Le lendemain j’ai décidé de faire une pause du trajet et de profiter du matin pour me balader sur Berneray avant de prendre le ferry pour Harris dans l’après-midi. Je laisse mon gros sac à la bunkhouse et pars à travers le Machair faire le tour de l’île. Je longe la grande plage de la côte Ouest et grimpe en haut de la petite colline de l’île. Au loin parmi les nuages je distingue les montagnes d’Harris. En début d’après-midi, je me rends au terminal du ferry retrouvant Julie, rencontré quelques jours plus tôt. Elle aussi fait la traversée. 

Le ciel se couvre et nous arrivons à Leverburgh sous la pluie. Mes premières impressions de Harris me font penser aux Highlands. Faut dire que les collines ici ressemblent plus à des montagnes. Julie a réservé à la même bunkhouse que moi, Am Bothan Bunkhouse et nous voilà dans la même chambre à sécher nos affaires. Passage rapide au petit supermarché du coin qui à ma grande surprise vend des produits organiques et végan. La soirée est tranquille, discutant avec deux écossais s’étant rendu à St Kilda dans la journée. Depuis Leverburgh il est possible d’aller visiter cette petite île encore plus à l’Ouest de l’Écosse et classée au patrimoine mondial de l’Unesco mais le prix et la traversé difficile en bateau m’en dissuade un peu.

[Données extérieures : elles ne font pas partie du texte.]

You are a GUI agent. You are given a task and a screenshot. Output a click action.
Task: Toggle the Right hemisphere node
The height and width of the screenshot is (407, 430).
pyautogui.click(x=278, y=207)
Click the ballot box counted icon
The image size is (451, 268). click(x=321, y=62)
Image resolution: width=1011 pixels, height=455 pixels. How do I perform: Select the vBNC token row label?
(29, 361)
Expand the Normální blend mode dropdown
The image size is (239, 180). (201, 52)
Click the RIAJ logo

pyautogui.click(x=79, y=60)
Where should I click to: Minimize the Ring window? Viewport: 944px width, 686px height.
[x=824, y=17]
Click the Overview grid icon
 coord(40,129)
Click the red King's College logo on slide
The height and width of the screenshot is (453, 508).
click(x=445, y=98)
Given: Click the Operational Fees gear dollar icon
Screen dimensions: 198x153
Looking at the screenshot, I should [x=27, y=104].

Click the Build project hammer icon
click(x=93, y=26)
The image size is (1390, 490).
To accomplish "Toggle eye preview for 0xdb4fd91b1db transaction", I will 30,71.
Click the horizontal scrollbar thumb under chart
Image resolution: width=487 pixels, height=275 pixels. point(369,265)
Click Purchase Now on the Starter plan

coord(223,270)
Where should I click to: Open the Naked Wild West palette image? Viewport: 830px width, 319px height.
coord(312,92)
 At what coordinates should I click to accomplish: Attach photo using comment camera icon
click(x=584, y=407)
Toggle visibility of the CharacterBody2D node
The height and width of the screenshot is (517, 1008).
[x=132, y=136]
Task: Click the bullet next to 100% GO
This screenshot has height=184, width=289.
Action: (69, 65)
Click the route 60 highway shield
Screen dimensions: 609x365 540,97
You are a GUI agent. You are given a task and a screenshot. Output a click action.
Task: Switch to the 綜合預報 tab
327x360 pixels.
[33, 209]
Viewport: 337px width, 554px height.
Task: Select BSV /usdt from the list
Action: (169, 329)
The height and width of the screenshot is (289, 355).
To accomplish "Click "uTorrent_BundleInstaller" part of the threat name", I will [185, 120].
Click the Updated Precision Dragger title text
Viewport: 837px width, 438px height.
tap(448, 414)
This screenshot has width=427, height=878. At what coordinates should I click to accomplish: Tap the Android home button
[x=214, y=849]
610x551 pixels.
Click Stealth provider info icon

Le Machair de North Uist et Berneray. 

Dun An Sticer.

Cottages sur l’île de Berneray.

Jour de repos à Leverburgh, le temps étant vraiment mauvais aujourd’hui. Il pleut sans interruptions toute la journée. Le paysage est triste et morne. J’en profite pour me reposer, me ravitailler en nourriture et avancer sur mes projets. Ma première partie sur l’Hebridean Way fut toute en contrastes. Mélange de beau et de mauvais temps et de passages splendides à très monotones. J’en suis un peu déçue mais je m’en veux aussi d’avoir imaginé des paysages paradisiaques. Cela reste l’Écosse après tout. Et en Écosse il pleut, la grande majorité du temps. Alors forcément avec la pluie les lieux perdent de leur superbe. 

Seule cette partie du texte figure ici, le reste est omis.